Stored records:
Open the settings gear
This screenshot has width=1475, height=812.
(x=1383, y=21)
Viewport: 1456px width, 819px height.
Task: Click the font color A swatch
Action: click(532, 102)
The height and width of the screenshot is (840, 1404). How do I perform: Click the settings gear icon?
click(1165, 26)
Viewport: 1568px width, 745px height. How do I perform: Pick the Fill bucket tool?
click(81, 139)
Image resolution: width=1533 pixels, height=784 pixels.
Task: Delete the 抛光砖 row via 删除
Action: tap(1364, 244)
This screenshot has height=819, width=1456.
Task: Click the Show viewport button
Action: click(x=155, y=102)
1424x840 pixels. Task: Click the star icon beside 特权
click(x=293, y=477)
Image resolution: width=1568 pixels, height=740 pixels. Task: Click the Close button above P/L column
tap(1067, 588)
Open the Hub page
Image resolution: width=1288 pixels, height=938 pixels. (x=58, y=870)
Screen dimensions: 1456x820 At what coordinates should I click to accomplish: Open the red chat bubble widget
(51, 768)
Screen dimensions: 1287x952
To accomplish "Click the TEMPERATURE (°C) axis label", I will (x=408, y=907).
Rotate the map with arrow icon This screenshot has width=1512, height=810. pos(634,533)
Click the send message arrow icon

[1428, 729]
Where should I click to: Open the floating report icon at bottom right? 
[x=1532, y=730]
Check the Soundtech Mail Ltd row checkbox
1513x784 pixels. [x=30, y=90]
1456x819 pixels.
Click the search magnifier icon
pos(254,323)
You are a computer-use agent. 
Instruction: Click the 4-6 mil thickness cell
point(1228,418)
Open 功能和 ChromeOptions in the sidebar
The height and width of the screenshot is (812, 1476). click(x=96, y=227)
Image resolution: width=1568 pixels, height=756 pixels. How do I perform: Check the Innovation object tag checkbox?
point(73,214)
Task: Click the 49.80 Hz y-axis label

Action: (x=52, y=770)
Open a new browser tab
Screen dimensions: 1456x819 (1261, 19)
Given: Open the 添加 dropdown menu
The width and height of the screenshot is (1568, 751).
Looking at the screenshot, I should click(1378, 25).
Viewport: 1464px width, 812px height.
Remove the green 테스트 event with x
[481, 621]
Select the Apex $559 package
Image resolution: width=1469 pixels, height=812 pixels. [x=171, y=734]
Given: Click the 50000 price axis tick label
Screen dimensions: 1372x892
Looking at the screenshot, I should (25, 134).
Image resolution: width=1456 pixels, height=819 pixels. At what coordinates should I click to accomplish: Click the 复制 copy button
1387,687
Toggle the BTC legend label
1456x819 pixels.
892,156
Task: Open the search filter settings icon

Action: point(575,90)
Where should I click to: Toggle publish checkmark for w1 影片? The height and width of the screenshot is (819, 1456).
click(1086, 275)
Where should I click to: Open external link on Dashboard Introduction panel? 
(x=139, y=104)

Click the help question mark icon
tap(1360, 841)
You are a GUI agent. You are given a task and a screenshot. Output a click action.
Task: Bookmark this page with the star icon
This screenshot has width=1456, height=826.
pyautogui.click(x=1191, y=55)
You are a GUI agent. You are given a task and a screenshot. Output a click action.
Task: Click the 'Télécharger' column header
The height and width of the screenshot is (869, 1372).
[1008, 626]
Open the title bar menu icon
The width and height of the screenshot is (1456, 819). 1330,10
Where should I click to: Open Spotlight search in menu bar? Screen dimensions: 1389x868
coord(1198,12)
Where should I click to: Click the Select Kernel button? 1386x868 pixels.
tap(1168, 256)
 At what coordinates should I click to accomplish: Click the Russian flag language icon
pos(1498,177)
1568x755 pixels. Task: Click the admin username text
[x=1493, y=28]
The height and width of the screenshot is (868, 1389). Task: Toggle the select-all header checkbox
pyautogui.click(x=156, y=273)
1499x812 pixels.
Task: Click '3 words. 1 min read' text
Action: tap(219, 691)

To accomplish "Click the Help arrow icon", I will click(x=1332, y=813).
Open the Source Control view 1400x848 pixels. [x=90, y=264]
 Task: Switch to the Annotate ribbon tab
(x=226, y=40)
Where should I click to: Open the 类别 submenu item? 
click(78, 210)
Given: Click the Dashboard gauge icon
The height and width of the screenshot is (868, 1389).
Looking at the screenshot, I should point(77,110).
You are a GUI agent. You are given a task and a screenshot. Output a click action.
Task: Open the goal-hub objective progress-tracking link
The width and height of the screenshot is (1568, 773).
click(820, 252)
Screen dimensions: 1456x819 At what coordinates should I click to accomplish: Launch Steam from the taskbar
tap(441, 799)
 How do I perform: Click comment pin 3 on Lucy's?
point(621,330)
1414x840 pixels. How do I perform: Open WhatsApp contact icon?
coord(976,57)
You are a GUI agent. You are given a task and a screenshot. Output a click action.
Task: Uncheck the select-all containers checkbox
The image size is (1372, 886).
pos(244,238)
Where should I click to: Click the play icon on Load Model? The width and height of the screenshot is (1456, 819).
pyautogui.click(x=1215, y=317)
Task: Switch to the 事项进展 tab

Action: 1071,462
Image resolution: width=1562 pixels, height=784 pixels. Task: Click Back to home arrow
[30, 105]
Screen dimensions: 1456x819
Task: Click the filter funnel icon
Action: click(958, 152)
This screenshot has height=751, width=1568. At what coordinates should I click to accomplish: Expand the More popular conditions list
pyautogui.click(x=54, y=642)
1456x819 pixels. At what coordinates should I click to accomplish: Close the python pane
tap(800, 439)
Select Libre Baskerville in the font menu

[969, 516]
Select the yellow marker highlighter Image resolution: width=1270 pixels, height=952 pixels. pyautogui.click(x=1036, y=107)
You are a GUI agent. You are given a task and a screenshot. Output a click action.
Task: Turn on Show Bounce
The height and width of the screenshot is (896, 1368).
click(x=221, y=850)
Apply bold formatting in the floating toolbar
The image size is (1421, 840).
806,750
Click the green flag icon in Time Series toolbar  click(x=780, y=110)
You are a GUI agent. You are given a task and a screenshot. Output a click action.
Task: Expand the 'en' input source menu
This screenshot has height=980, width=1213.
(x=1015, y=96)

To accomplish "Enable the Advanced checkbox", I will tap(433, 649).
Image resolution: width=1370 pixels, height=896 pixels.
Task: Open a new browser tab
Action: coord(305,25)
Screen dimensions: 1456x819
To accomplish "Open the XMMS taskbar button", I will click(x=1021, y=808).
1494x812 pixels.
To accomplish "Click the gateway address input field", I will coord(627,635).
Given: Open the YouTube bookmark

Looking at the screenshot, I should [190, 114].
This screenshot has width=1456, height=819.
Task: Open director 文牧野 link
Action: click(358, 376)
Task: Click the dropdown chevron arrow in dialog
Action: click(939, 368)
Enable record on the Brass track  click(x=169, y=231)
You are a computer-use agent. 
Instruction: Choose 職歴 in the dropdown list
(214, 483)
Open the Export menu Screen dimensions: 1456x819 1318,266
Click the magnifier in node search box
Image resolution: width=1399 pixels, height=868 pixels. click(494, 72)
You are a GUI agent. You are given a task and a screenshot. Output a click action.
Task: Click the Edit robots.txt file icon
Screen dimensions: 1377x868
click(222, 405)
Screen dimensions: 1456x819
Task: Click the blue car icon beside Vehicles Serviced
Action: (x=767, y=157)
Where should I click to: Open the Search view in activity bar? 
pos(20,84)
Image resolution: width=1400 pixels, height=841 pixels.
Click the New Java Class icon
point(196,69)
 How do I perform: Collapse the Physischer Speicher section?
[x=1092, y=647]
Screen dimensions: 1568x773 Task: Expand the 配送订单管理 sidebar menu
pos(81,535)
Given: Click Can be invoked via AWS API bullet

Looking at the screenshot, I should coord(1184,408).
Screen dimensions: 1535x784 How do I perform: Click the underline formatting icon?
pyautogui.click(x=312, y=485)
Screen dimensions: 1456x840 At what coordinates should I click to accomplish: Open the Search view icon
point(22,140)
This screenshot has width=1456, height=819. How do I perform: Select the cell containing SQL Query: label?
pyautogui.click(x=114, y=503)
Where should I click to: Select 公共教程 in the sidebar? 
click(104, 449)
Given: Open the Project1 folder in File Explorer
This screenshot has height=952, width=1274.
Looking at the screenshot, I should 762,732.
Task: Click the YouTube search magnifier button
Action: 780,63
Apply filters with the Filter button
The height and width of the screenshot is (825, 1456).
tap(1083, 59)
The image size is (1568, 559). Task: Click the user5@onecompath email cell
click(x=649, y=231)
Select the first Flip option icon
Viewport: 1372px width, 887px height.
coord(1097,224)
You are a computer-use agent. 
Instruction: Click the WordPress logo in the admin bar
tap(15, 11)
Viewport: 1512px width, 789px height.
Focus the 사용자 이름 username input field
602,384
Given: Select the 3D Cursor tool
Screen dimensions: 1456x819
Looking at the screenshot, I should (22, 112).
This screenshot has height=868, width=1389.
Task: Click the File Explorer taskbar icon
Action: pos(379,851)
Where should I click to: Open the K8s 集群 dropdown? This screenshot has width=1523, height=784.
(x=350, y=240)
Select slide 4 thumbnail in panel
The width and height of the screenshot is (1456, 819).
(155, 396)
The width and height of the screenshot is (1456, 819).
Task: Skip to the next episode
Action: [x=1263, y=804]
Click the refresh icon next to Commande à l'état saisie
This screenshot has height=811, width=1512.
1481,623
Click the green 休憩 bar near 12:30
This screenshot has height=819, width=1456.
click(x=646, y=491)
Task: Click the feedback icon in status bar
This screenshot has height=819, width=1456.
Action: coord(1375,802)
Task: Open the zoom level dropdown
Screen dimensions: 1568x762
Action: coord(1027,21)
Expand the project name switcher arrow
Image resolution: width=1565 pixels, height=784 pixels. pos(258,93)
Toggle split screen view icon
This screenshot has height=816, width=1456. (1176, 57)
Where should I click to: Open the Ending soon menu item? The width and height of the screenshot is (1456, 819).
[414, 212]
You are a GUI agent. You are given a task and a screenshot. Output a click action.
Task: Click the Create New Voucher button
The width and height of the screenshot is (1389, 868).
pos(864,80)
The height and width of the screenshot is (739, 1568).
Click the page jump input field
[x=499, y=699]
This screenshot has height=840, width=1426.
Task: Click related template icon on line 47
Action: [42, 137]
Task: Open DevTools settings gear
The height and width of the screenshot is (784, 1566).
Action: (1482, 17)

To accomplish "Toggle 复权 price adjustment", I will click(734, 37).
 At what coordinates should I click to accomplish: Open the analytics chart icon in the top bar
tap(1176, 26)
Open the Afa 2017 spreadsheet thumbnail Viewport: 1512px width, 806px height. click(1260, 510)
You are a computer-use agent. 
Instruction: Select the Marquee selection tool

(TASK TO CARRY OUT):
In the data above, find the line with "Click the search magnifier icon" and the line with "Given: Open the 添加 dropdown menu". Retype both, plus every line between them, exactly.

(RESULT):
Click the search magnifier icon
pos(254,323)
You are a computer-use agent. 
Instruction: Click the 4-6 mil thickness cell
point(1228,418)
Open 功能和 ChromeOptions in the sidebar
The height and width of the screenshot is (812, 1476). click(x=96, y=227)
Image resolution: width=1568 pixels, height=756 pixels. How do I perform: Check the Innovation object tag checkbox?
point(73,214)
Task: Click the 49.80 Hz y-axis label

Action: (x=52, y=770)
Open a new browser tab
Screen dimensions: 1456x819 (1261, 19)
Given: Open the 添加 dropdown menu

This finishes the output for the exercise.